The Attribution Crisis in LLM Search Results Estimating Ecosystem Exploitation

Wednesday, September 10, 2025 2:00 pm - 3:00 pm EDT (GMT -04:00)
Seminar, Ilan Strauss, Sept. 10, 2025

Date: Wednesday, September 10, 2025

Time: 2:00 pm - 3:00 pm EDT

Location: Virtual via Zoom



Title: The Attribution Crisis in LLM Search Results Estimating Ecosystem Exploitation

Abstract: The internet is under attack from AI. Web-enabled LLMs frequently answer queries without crediting the web pages they consume, creating an “attribution gap” – the difference between relevant URLs read and those actually cited. Drawing on approximately 14,000 real-world LMArena conversation logs with search-enabled LLM systems, we document three exploitation patterns: 1) No Search: 34% of Google Gemini and 24% of OpenAI GPT-4o responses are generated without explicitly fetching any online content; 2) No citation: Gemini provides no clickable citation source in 92% of answers; 3) High-volume, low-credit: Perplexity’s Sonar visits approximately 10 relevant pages per query but cites only three to four.

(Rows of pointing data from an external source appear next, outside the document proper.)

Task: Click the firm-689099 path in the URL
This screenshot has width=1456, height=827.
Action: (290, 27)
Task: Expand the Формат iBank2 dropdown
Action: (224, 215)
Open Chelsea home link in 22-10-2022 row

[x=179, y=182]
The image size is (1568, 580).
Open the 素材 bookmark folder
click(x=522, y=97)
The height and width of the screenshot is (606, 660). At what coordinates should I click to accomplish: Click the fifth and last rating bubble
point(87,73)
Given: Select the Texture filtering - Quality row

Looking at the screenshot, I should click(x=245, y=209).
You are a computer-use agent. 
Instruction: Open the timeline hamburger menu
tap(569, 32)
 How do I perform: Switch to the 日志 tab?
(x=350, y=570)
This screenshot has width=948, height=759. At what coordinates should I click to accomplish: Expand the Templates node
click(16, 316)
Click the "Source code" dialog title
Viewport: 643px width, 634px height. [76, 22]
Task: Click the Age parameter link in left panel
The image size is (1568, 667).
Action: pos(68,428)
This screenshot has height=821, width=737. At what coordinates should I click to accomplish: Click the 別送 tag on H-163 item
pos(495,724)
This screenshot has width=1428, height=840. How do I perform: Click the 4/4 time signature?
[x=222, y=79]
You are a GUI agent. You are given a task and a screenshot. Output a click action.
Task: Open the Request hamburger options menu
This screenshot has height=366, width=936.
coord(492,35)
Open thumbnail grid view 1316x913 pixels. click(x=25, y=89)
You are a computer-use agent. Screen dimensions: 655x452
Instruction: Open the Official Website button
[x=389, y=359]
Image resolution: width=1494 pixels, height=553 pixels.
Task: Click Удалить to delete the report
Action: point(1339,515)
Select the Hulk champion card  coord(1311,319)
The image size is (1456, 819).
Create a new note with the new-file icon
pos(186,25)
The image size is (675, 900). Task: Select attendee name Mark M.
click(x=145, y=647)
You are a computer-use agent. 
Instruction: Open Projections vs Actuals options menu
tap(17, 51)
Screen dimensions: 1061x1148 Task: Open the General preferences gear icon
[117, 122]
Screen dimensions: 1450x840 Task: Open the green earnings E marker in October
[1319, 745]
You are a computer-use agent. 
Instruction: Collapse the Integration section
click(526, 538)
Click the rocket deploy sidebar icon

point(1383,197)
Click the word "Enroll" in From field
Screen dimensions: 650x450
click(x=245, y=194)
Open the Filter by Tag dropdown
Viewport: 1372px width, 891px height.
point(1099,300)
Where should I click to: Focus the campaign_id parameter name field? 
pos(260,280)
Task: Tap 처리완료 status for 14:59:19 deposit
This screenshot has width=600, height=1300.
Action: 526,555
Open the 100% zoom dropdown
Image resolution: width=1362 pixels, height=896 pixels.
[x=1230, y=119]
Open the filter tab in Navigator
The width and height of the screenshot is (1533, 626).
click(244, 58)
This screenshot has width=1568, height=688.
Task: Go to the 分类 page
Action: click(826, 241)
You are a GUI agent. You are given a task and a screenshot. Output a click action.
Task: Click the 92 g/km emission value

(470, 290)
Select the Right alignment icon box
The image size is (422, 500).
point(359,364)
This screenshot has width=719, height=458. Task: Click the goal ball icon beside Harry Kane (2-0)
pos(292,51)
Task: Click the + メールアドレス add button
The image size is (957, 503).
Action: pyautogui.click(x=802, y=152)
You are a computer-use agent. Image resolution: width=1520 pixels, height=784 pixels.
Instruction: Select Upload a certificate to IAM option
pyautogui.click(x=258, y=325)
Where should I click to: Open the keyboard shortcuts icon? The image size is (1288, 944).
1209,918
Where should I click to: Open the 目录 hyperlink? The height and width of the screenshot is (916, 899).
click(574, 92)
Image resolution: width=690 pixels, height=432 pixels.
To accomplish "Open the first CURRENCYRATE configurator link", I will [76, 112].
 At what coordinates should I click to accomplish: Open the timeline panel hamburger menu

A negative binomial hurdle model shows that the average query answered by Gemini or Sonar leaves about 3 relevant websites uncited, whereas GPT-4o’s tiny uncited gap is best explained by its selective log disclosures rather than by better attribution. Citation efficiency – extra citations provided per additional relevant web page visited – varies widely across models, from 0.19 to 0.45 on identical queries, underscoring that retrieval design, not technical limits, shapes ecosystem impact. We recommend a transparent LLM search architecture based on standardized telemetry and full disclosure of search traces and citation logs.

Speaker Bio: Dr. Ilan Strauss is Co-Director of the AI Disclosures Project (SSRC) in Brooklyn, New York. He is an Honorary Senior Fellow at the UCL Institute for Innovation and Public Purpose (London) and Visiting Associate Professor at the University of Johannesburg. He holds a Ph.D in economics from the New School for Social research.